İrfan Kaya ÜLGER kimdir?

1989 yılında Ankara Üniversitesi, Siyasal Bilgiler Fakültesi’nin Uluslararası İlişkiler bölümünü bitirdi. Yüksek lisansını 1995 yılında Ankara Üniversitesi Sosyal Bilimler Enstitüsü’nün Uluslararası İlişkiler bölümünde “Yugoslavya’nın Parçalanması” başlıklı teziyle tamamladı. 2002 yılında Ankara Üniversitesi Sosyal Bilimler Enstitüsüne bağlı Avrupa Birliği Uluslararası Ekonomik İlişkiler Ana bilim dalında doktora eğitimini tamamladı. Doktora tezi “Avrupa Birliğinde Ortak Dış ve Güvenlik Politikasının Oluşumu” başlığını taşımaktadır.

1990-1991 yılları arasında Milli Savunma Bakanlığı NATO ve Antlaşmalar şubesinde uzman yardımcısı, 1993 yılında İzmir Ticaret Odası’nda “Avrupa Toplukları Uzmanı” olarak çalıştı. Çeşitli gazete ve dergilerde dış politika muhabiri ve dış haberler şefi olarak görev yaptıktan sonra 1996 yılında Gazi Üniversitesi İİBF Uluslararası İlişkiler Bölümünde araştırma görevlisi olarak akademik hayata başladı. 2003 yılında Yardımcı Doçent, 2008 yılında Doçent ve 2017 yılında Profesör oldu.

Ülger’in yayınlanmış kitapları şunlardır: “Avrupa Birliği Kıskacında Kıbrıs Meselesi”, “Avrupa Birliği Ansiklopedisi”, “Avrupa Birliğinde Siyasal Bütünleşme”, “Yugoslavya Neden Parçalandı?”, “Avrupa Birliği Rehberi”, “Avrupa Birliği’nin ABC’si”, “Türk Yunan İlişkilerinde Ege Sorunları” ve “Putin’in Ülkesi”.

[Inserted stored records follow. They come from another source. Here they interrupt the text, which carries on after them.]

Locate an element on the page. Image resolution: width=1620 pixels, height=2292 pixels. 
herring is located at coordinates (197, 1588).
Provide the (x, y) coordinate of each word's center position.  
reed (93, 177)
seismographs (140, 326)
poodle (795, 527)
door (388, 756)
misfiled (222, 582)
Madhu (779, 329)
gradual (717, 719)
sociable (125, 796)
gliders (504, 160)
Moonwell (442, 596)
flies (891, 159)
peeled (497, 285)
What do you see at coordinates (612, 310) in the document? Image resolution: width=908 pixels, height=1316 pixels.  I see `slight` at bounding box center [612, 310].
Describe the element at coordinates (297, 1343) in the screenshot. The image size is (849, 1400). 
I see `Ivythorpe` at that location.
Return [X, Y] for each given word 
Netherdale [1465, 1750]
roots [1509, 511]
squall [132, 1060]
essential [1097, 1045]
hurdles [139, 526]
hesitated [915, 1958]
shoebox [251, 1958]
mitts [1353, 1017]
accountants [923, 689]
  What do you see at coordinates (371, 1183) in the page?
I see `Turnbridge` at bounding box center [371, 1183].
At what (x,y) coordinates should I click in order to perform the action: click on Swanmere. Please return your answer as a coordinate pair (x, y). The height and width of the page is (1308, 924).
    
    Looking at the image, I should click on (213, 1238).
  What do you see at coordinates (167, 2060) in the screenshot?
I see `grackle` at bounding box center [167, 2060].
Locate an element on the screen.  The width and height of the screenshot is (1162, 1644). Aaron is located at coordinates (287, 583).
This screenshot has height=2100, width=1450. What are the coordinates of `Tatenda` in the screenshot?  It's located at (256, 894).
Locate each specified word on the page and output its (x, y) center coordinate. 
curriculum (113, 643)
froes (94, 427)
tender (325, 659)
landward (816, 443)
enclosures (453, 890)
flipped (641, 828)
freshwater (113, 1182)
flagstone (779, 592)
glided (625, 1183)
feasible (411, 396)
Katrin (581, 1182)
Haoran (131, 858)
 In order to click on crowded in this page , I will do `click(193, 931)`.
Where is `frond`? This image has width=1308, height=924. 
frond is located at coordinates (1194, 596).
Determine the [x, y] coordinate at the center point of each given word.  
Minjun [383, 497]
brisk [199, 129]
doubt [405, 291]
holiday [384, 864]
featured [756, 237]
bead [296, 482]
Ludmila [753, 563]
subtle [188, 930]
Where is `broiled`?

Halen Kocaeli Üniversitesi Uluslararası İlişkiler bölümünde bölüm başkanı ve AB Uluslararası Anabilim Dalı Başkanı olarak görev yapmaktadır. Lisans düzeyinde “Türkiye –AB İlişkileri”, “AB Hukuku”, “Orta Asya Devletleri ve Toplumları”, “Din ve Toplum”, “Avrupa Bütünleşmesi” derslerini, lisansüstü düzeyde ise “Uluslararası İlişkiler Teorileri”, “Azınlıklar”, “Avrupa İnsan Hakları Mahkemesi” ve “AB Dış Politikası” derslerini vermektedir.